▸ **ASSIGNMENT**: Please copy each line below that contains the word "This".

▸ **ENTRIES PROVIDED**:
_ _ _ _

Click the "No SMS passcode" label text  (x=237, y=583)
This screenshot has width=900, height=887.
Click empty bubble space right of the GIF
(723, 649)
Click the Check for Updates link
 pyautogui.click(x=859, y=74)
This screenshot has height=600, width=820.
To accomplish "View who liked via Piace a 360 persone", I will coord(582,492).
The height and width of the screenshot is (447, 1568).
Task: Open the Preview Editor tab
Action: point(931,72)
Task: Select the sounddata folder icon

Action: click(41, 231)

_ _ _ _

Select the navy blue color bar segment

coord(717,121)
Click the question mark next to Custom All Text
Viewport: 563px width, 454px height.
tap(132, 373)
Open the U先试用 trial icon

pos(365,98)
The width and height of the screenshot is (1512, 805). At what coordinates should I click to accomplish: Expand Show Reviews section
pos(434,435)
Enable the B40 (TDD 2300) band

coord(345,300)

_ _ _ _

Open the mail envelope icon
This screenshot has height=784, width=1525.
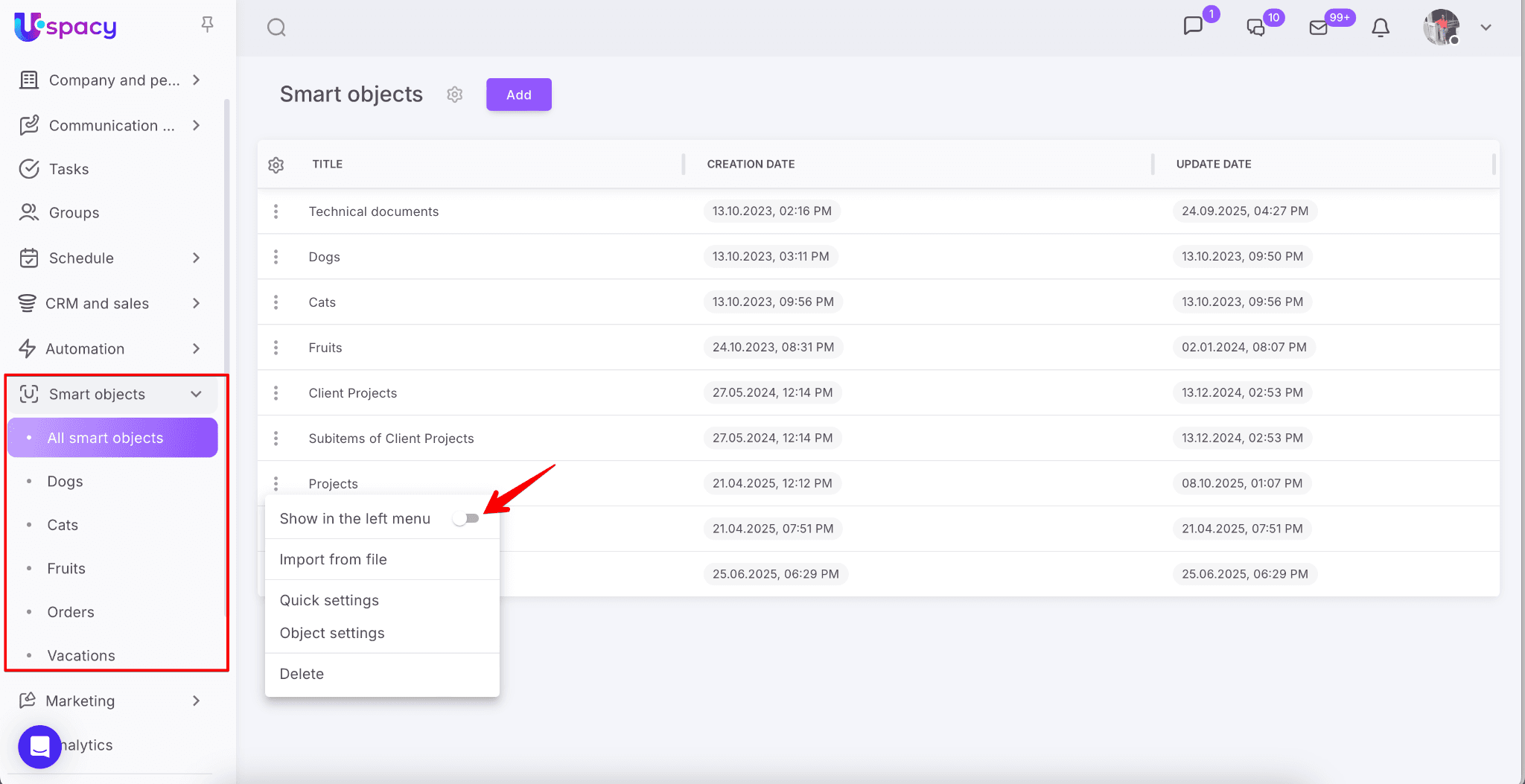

_ _ _ _

▸ **WRITTEN ANSWER**:
This screenshot has width=900, height=887.
This screenshot has height=600, width=820.
This screenshot has height=784, width=1525.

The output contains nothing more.